Since the minor league database has been updated we’ll take a look at the new guys on the Cubs in Spring Training as well as the White Sox.  The White Sox are ranked 6th in AL according to the Vegas book as to who is going win the ALCS.  PECOTA isn’t so favorable according to this:


Refer to Rule #1.  Until then ….

The DH argument Part 1

This will be a multi part series that explores various aspects of this DH issue.  The first question that needs to be answered is which league has better hitting pitchers.  Now that AL and NL play each other AL pitchers must bat when they play in NL parks.  My initial conjecture was NL pitchers would be better because they get more practice at the plate.  Let’s examine this.

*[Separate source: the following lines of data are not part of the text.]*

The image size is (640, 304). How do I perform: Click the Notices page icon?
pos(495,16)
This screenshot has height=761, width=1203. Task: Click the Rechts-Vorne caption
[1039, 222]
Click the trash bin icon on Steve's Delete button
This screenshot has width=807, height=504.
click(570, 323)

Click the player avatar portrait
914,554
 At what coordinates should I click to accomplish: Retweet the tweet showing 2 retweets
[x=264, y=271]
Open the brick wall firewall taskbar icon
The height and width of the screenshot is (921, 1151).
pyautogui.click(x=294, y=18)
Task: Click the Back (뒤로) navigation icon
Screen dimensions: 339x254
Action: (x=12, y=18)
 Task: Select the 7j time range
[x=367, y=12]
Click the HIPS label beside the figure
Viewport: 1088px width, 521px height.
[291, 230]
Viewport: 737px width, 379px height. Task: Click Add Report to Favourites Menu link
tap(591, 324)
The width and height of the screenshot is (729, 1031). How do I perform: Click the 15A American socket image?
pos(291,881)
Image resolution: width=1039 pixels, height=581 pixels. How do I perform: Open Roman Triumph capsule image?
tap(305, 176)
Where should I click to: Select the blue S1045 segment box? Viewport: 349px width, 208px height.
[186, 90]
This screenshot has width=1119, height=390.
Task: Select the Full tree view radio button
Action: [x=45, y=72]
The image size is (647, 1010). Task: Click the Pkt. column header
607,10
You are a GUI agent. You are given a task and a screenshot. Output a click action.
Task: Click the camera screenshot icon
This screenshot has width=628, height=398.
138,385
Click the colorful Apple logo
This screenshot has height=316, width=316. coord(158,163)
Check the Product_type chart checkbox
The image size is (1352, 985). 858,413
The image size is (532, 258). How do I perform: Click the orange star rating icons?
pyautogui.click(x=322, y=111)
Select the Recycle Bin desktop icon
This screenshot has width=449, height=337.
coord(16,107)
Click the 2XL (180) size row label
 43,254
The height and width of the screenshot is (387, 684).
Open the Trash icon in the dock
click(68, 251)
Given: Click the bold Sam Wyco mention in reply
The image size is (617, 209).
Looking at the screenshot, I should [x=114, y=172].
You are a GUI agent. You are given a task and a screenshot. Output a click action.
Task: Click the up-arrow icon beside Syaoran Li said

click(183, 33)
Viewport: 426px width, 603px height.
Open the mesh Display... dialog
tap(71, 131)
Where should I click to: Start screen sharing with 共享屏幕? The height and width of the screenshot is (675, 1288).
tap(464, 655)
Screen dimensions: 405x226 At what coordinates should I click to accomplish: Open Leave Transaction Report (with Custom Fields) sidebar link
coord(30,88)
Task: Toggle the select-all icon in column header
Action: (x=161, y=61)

Since this data model produces a value metric that is what we will use for this determination.  The raw WAA value system used to rank individual players cannot be used because AL pitchers have more than an order of magnitude less plate appearances per year than NL pitchers.  Since all but a few pitchers are below average hitters that would skew the numbers in favor of AL.

This is where the rate, WinPct is needed.  This model uses WinPct to place minor league player stats into context because those players typically move from league to league.  WinPct provides context to the WAA weighting value.  WinPct is not shown for MLB players because it is deceptive at that level.

Why can WinPct be deceptive?  For example,  a typical 26 mile marathon can be finished by the best marathon runner in a little over 2 hours making their average rate of speed to be around 13 mph.  A good runner 3 hours or a 9 mph rate; average runner 4 hours, 6+ mph rate and so on and so on.

A top runner of a mile can do it in 4 minutes or 15 mph.  If you just look at rates, the mile runner runs faster than the top marathon runner.  Since 15 mph is higher than 13 mph does that make the mile runner a better runner?  Is a golfer who shoots 3 under par for 9 holes ( -0.333 shots/hole ) better than the golfer who shoots 3 under par for 18 holes ( -0.166  shots/hole )?

The answer is no.  They could be better but you can’t tell by the rate.  MLB ranks players and give awards based upon batting average because it is/was a sideshow for baseball to garner interest for the sport. If your favorite team wasn’t doing well then you could root for your favorite player instead.  Now with fantasy leagues and actual gambling sites like Draft Kings that reward certain stats over others this concept has become even more extreme.

That’s all fine and well but batting average or WHIP does not represent value anymore than average running speed represents a runner’s ability or value as a runner.  A high batting average and low ERA often does translate into value that can be ranked but the raw number itself cannot.

This model does not show rate for MLB nor does it ever rank on rates, unlike most  of Sabermetrics.  That said we must use the rate for dissimilar groups of players like  AL and NL pitchers and sometimes it’s useful to provide context for lineups, relief squads, and starting pitchers.  Tiering which has been discussed throughout however uses raw WAA weighting.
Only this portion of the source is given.